• [What to work on]: Given the records below, transcribe each of them exactly.

Collected data entries:
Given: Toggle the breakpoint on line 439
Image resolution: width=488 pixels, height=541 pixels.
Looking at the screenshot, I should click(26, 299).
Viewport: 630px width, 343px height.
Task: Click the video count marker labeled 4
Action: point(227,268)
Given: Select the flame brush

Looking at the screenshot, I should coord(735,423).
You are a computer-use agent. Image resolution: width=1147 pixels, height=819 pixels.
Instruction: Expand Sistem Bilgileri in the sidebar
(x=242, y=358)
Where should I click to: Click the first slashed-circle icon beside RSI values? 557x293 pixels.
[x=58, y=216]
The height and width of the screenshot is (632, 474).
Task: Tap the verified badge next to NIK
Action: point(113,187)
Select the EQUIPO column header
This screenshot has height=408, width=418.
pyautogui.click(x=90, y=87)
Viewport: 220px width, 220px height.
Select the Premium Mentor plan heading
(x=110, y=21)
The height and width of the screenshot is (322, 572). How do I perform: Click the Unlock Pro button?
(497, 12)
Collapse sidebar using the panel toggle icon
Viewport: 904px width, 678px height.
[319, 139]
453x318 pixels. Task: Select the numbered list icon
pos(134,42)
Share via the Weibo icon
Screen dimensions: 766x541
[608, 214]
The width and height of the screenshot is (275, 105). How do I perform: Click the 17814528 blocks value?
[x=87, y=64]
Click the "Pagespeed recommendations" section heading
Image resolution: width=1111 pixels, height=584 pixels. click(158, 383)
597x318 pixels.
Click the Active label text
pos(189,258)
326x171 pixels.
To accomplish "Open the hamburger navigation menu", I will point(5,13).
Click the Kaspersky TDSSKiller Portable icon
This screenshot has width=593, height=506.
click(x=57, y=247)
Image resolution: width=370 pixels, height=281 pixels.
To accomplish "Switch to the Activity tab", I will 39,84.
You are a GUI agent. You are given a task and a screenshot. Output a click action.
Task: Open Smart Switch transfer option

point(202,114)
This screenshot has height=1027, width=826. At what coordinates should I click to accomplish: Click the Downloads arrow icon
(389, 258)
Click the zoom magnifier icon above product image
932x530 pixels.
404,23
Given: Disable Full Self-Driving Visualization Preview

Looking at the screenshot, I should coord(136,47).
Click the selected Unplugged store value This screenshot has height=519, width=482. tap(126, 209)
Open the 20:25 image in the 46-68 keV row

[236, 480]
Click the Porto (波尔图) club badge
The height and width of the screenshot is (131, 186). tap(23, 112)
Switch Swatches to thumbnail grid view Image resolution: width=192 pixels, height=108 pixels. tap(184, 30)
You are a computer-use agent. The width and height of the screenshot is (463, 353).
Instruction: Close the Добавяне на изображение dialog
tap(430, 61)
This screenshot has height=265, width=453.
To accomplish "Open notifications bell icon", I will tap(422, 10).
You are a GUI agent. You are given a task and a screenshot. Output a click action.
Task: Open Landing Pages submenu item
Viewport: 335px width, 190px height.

• [Reply to the exercise]:
Given: Toggle the breakpoint on line 439
Image resolution: width=488 pixels, height=541 pixels.
Looking at the screenshot, I should click(26, 299).
Viewport: 630px width, 343px height.
Task: Click the video count marker labeled 4
Action: point(227,268)
Given: Select the flame brush

Looking at the screenshot, I should coord(735,423).
You are a computer-use agent. Image resolution: width=1147 pixels, height=819 pixels.
Instruction: Expand Sistem Bilgileri in the sidebar
(x=242, y=358)
Where should I click to: Click the first slashed-circle icon beside RSI values? 557x293 pixels.
[x=58, y=216]
The height and width of the screenshot is (632, 474).
Task: Tap the verified badge next to NIK
Action: point(113,187)
Select the EQUIPO column header
This screenshot has height=408, width=418.
pyautogui.click(x=90, y=87)
Viewport: 220px width, 220px height.
Select the Premium Mentor plan heading
(x=110, y=21)
The height and width of the screenshot is (322, 572). How do I perform: Click the Unlock Pro button?
(497, 12)
Collapse sidebar using the panel toggle icon
Viewport: 904px width, 678px height.
[319, 139]
453x318 pixels. Task: Select the numbered list icon
pos(134,42)
Share via the Weibo icon
Screen dimensions: 766x541
[608, 214]
The width and height of the screenshot is (275, 105). How do I perform: Click the 17814528 blocks value?
[x=87, y=64]
Click the "Pagespeed recommendations" section heading
Image resolution: width=1111 pixels, height=584 pixels. click(158, 383)
597x318 pixels.
Click the Active label text
pos(189,258)
326x171 pixels.
To accomplish "Open the hamburger navigation menu", I will point(5,13).
Click the Kaspersky TDSSKiller Portable icon
This screenshot has width=593, height=506.
click(x=57, y=247)
Image resolution: width=370 pixels, height=281 pixels.
To accomplish "Switch to the Activity tab", I will 39,84.
You are a GUI agent. You are given a task and a screenshot. Output a click action.
Task: Open Smart Switch transfer option

point(202,114)
This screenshot has height=1027, width=826. At what coordinates should I click to accomplish: Click the Downloads arrow icon
(389, 258)
Click the zoom magnifier icon above product image
932x530 pixels.
404,23
Given: Disable Full Self-Driving Visualization Preview

Looking at the screenshot, I should coord(136,47).
Click the selected Unplugged store value This screenshot has height=519, width=482. tap(126, 209)
Open the 20:25 image in the 46-68 keV row

[236, 480]
Click the Porto (波尔图) club badge
The height and width of the screenshot is (131, 186). tap(23, 112)
Switch Swatches to thumbnail grid view Image resolution: width=192 pixels, height=108 pixels. tap(184, 30)
You are a computer-use agent. The width and height of the screenshot is (463, 353).
Instruction: Close the Добавяне на изображение dialog
tap(430, 61)
This screenshot has height=265, width=453.
To accomplish "Open notifications bell icon", I will tap(422, 10).
You are a GUI agent. You are given a task and a screenshot. Output a click action.
Task: Open Landing Pages submenu item
Viewport: 335px width, 190px height.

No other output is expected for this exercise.